Pensándolo bien, es algo extraño considerar el tipo de cosas que recordamos con particular detalle: la selección es extraordinariamente caprichosa. Pruebe usted mismo, tomando como guía algún año particular de su vida. Recordará cinco, acaso seis episodios. Probablemente carecen por completo de importancia, pero son los que le han quedado. ¿Por qué? ¿Por qué son los que su memoria ha preservado de entre la infinidad de hechos ocurridos durante aquellos trescientos sesenta y cinco días? Algunos de ellos ni siquiera tuvieron importancia para usted en el mismo momento en que los vivía. Sin embargo, de alguna manera se las han apañado para sobrevivir, para acompañarle durante el resto de la vida.
Puedo decir que fue en aquella noche cuando obtuve la visión íntima de Celia. Ahora puedo hablar desde una posición privilegiada, parecida a la del mismo Dios. Trataré de ser exactamente fiel.
Me dijo, sabe usted, todo lo que importaba y también lo que no importaba nada, porque en realidad no quería hacer una narración literaria.
En efecto…, pero yo sí que quería obtener una versión coherente del conjunto. De ahí que llegara a percibir fugaces verdades sobre algo que ni ella misma era capaz de ver.
Eran las siete de la mañana cuando la dejé. Había terminado por volverse de costado y quedarse dormida como una niña pequeña. El peligro más inmediato había quedado atrás.
Se hubiese dicho que le había quitado un gran peso de encima para echarlo sobre mis propios hombros.

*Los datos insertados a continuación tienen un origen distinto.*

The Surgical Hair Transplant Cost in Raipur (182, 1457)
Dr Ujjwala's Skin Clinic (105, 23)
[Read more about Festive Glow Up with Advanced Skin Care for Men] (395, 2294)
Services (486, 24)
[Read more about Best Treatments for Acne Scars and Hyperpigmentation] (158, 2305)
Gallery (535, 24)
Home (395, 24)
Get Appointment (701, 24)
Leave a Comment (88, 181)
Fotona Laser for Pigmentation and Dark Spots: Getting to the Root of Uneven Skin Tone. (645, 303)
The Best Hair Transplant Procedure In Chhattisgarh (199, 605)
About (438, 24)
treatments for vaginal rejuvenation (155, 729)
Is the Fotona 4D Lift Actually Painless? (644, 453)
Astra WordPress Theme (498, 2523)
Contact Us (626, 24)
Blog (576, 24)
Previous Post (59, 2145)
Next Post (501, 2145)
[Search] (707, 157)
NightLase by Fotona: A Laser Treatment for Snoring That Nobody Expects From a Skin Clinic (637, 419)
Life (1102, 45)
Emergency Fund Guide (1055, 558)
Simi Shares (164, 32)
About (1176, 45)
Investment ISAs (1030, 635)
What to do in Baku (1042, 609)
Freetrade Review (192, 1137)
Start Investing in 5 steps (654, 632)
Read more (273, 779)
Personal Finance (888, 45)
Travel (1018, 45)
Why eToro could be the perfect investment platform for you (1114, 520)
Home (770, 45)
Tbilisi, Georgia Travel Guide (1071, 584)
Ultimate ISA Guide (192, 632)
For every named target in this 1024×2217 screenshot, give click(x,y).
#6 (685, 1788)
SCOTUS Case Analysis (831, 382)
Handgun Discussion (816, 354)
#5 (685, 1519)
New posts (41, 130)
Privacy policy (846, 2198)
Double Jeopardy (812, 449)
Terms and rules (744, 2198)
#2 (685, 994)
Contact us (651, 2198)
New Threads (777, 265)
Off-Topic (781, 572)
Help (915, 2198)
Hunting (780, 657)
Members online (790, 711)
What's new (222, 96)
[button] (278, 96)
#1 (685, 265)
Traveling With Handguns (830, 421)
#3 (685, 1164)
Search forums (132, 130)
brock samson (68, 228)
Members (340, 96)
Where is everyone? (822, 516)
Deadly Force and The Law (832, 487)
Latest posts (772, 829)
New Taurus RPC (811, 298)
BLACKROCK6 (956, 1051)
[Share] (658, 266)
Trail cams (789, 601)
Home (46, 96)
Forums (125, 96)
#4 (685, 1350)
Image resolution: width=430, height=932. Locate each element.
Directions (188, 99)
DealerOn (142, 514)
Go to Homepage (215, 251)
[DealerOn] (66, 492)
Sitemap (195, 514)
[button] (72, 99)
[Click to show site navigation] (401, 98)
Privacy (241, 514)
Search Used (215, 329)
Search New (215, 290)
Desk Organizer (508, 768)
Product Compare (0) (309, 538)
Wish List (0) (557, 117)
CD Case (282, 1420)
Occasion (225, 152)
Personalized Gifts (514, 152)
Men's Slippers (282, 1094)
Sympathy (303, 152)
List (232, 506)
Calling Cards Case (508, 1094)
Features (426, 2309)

Ahora estaba segura…
Más tarde, aquella misma mañana, la llevé al barco y me despedí.
Y fue entonces cuando sucedió. Quiero decir, eso que parece contener todo el asunto.
Tal vez me equivoque… Acaso no fuera más qué un incidente trivial…
De todos modos, no quiero describirlo ahora.
No hasta que trate de ser como Dios y en la empresa acierte o fracase.
No hasta que la fije en mi tela o, mejor dicho, a través de este medio de comunicación que no me resulta familiar…
Palabras…
Palabras entretejidas…
Sin pinceles, sin tubos de colores. Nada de todo eso tan querido y familiar para mí.
Un retrato en cuatro dimensiones, puesto que en tu arte, Mary, no solo hay espacio, sino también tiempo.